He calls a permutation A good, if the number of its inversions is equal to the number of its local inversions. The number of inversions is equal to the number of pairs of integers (i; j) such that 1 ≤ i < j ≤ N and A[i] > A[j], and the number of local inversions is the number of integers i such that 1 ≤ i < N and A[i] > A[i+1].
The Little Elephant has several such permutations. Help him to find for each permutation whether it is good or not. Print YES for a corresponding test case if it is good and NO otherwise.
Input
The first line of the input contains a single integer T, the number of test cases. T test cases follow. The first line of each test case contains a single integer N, the size of a permutation. The next line contains N space separated integers A[1], A[2], ..., A[N].
Output
For each test case output a single line containing the answer for the corresponding test case. It should be YES if the corresponding permutation is good and NO otherwise.
Constraints
1 ≤ T ≤ 474
1 ≤ N ≤ 100
It is guaranteed that the sequence A[1], A[2], ..., A[N] is a permutation of numbers 1, 2, ..., N.

+--

Given instruction A >> In the permutation problem, what is the largest allowed value of N?
Given instruction B >> Please copy everything in the permutation problem from "He calls a permutation" down to "A[i] > A[i+1].".

+--

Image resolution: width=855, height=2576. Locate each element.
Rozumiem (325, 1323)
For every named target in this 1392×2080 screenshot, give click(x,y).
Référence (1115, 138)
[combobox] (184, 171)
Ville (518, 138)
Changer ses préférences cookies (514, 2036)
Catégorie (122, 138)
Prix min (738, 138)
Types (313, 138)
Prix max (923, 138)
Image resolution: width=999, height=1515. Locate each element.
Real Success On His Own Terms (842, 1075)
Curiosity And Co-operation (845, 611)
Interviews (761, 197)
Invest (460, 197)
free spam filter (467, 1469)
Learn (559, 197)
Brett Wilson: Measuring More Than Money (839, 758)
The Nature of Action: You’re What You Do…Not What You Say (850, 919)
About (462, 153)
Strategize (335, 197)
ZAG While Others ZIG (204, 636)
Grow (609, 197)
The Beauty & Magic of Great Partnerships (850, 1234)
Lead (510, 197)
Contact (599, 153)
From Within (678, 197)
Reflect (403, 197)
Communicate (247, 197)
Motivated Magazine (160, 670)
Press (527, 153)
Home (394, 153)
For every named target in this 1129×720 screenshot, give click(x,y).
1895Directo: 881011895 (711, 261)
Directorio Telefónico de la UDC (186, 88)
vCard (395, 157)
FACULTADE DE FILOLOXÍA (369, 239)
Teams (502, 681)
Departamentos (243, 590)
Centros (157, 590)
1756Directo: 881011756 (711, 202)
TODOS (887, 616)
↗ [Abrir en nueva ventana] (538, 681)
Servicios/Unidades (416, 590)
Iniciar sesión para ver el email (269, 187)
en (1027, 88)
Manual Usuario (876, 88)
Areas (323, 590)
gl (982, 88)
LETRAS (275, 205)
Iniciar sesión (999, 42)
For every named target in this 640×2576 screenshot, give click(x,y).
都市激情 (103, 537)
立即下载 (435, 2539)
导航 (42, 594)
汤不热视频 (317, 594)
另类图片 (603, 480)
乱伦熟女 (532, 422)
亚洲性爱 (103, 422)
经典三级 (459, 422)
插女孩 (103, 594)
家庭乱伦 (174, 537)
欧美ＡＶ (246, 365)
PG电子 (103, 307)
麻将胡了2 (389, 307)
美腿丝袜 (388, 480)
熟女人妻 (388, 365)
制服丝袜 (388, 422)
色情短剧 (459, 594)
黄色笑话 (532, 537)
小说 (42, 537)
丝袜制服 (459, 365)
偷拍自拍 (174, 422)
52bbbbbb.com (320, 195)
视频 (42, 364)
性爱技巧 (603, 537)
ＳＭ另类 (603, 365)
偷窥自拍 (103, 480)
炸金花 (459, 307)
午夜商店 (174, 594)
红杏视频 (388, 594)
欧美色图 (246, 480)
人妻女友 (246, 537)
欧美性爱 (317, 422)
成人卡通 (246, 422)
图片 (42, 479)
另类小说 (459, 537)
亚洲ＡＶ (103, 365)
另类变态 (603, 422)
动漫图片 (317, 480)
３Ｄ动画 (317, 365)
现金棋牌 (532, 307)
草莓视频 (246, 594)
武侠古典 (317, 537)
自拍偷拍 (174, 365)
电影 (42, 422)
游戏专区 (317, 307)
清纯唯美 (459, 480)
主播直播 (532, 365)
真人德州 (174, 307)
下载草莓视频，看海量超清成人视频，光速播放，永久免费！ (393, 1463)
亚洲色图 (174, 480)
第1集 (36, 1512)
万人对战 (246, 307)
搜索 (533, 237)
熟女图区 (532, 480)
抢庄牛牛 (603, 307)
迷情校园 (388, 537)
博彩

+--

Answer A >> 100

Answer B >>
He calls a permutation A good, if the number of its inversions is equal to the number of its local inversions. The number of inversions is equal to the number of pairs of integers (i; j) such that 1 ≤ i < j ≤ N and A[i] > A[j], and the number of local inversions is the number of integers i such that 1 ≤ i < N and A[i] > A[i+1].